____ TEXT SEGMENT

Now that you mention it, it is a way of relating that seems natural. It didn’t exist so easily before the Internet, though.
Not so easily – but maybe that is why you adapted so easily to the net, and e-mail. Not everybody creates lists and sends off whatever seems of interest. It is a way of connecting only at one facet of shared interest. It is different for every subject. It moves. It may be deeper connection between you and some with whom you share deeper connections – that is, redundant areas of shared resonances – and shallower with others with whom the one link is all. And of course the number and intensity of links varies with time and circumstance.
Note that in sending your very personal newsletter to your Hampton Roads customer list, you were doing the same thing, only targeted more to publishing, and one-way because of the limitations of the technology (not so easy to hit Reply), and far less frequent because of the expense and trouble. We’re pointing out, networking is natural to you.
This has served in a way as a practical rehearsal for the explanations we have given of life on the other side when freed from time-space constraints. It is a practical, sensory-evidence example like Peter Woodbury portraying Edgar Cayce or Hal Holbrook being Mark Twain.
That’s very interesting. So The Cosmic Internet wasn’t a bad title.
What makes you think it was your idea?
I don’t know what came over me. Of course it must’ve been yours – which proves that it was a good idea.
We smile too. So, the point is, you exemplify one aspect of things. Others in their lives exemplify other aspects. Only everything can exemplify everything, and only with everyone contributing can every aspect of things be represented. The hermit in his room, the networker on the net, the go-go-go hustler in the marketplace, the cops and the robbers, the victims and villains and the savvy traveler, are all needed. If they don’t represent something real, what are they doing upon the earth?
You know the piece that says you are a child of the universe; you have a right to be here.
Well, do you see that you not only have a right to be here, you are needed here? And do you see that everybody else has a right, and is needed, regardless whether you or anybody likes them or respects the values they embody? Only everything represents everything. Anything else leaves something out.

________

> [QUESTIONS ON THE MATERIAL]:
(A) List every person named in the dialogue on networking.
(B) In the dialogue on networking, swap "exemplify" for "illustrate" in the passage from "That’s very interesting." to "to be here.", and write that passage out again.
(C) Extend the dialogue on networking and being needed, picking up after its final line.
The records play no role in this.

____ SOURCE DATA

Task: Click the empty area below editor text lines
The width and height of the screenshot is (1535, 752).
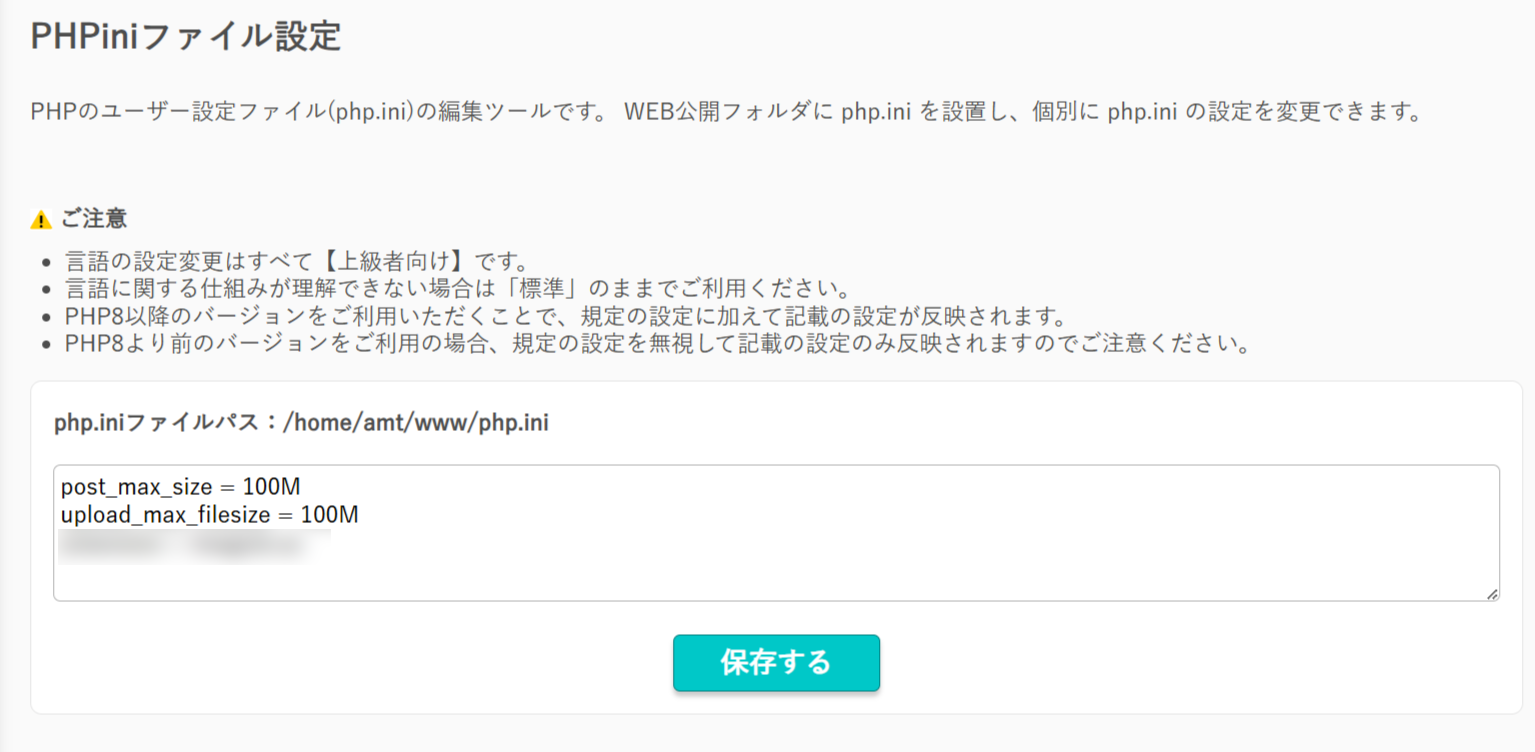Action: pos(776,580)
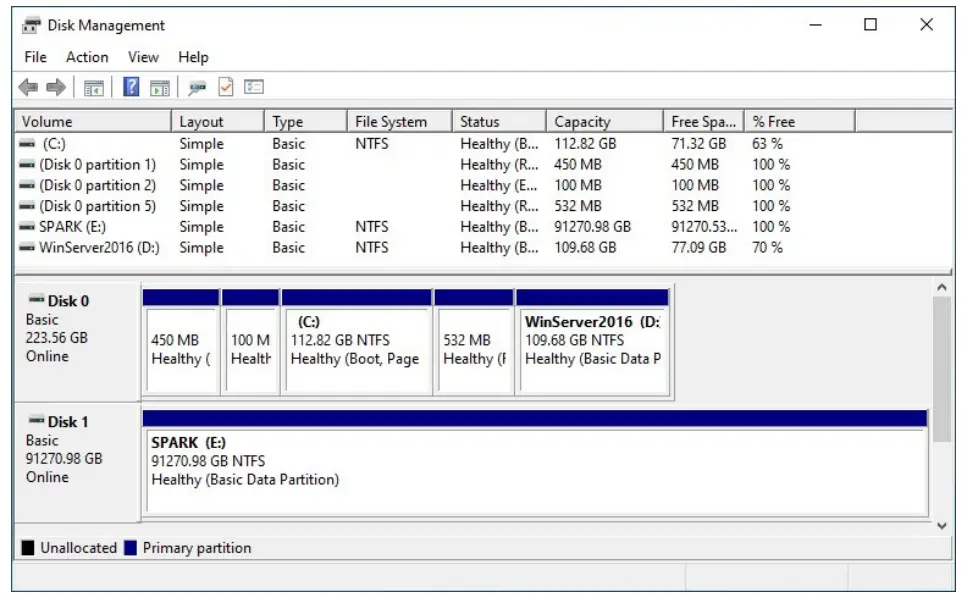Click the WinServer2016 (D:) drive icon
963x596 pixels.
pos(27,247)
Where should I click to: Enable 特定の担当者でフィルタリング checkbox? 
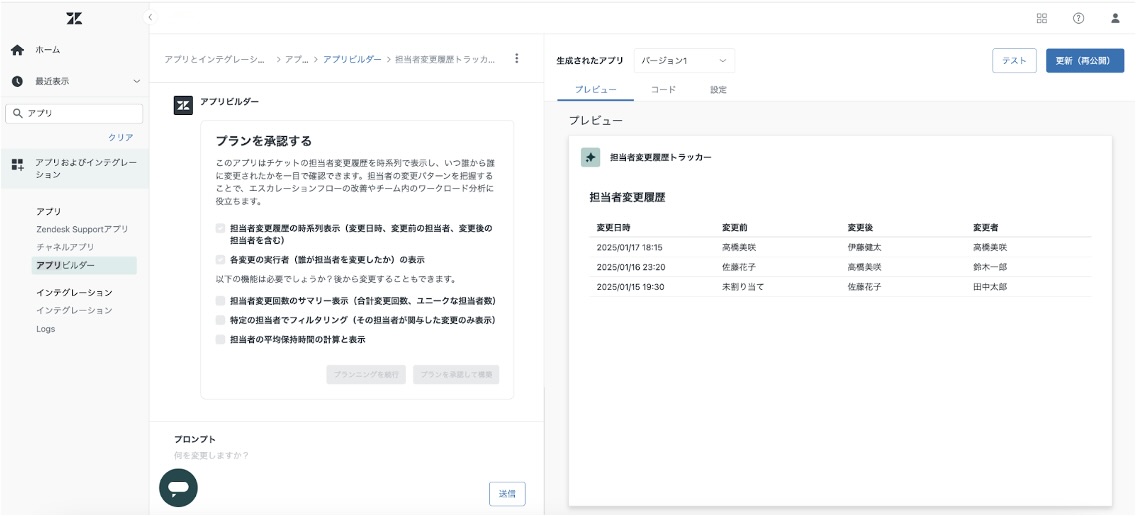click(220, 320)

________

> [OUTPUTS BY TASK]:
(A) Peter Woodbury, Edgar Cayce, Hal Holbrook, Mark Twain

(B)
That’s very interesting. So The Cosmic Internet wasn’t a bad title.
What makes you think it was your idea?
I don’t know what came over me. Of course it must’ve been yours – which proves that it was a good idea.
We smile too. So, the point is, you illustrate one aspect of things. Others in their lives illustrate other aspects. Only everything can illustrate everything, and only with everyone contributing can every aspect of things be represented. The hermit in his room, the networker on the net, the go-go-go hustler in the marketplace, the cops and the robbers, the victims and villains and the savvy traveler, are all needed. If they don’t represent something real, what are they doing upon the earth?
You know the piece that says you are a child of the universe; you have a right to be here.

(C)
You are not assigning value judgments to various combinations of characteristics. I started to add, “I take it,” but then I remembered that 10 years ago, you told Rita and me that the drunk who dies in the gutter has nevertheless created a flower by the choices he or she made in life.
That’s right. “A long time ago.”
Inside joke, that. Yes, a long time ago by some measures.
So, that is the sermon and text for the day. Anybody who reads this, no matter when: You have a right to be here. You are needed. Don’t listen to anybody without or within suggesting otherwise.
And, to bring it to specifics, use your experiences to give yourselves glimpses of higher orders of organization, as the Internet is a metaphor for, or a reflection of, the interaction on the other side of the veil. Seen properly, everything in your life can provide reflection and instruction, and thus, support.
Relieving the feeling of loneliness, if nothing else.
Loneliness for some, pointlessness for others.
Okay, I’m going to cut this short here, unless you have other ideas.
Stopping is fine – but, a gentle word of advice. Don’t let your life start to make you feel pressed. The difference between how much time you have and how much you think you must or should do in that time is not relevant. Go placidly and steadily, resting when you wish and working when you wish, and all will (continue to) be well. And when “external” forces harry you, remember that internal and external reflect each other. The way to sooth external waters is to sooth internal ones. This is not airy-fairy nonsense but very practical advice. As we said “a long time ago” in 2001, the rougher the times appear to get, the more important and effective it will be that people keep their center. Anybody anywhere in any circumstances can exemplify this – and the greater the difference between external and internal, the more striking the contrast will be, and the more liberating their example will be to those who notice.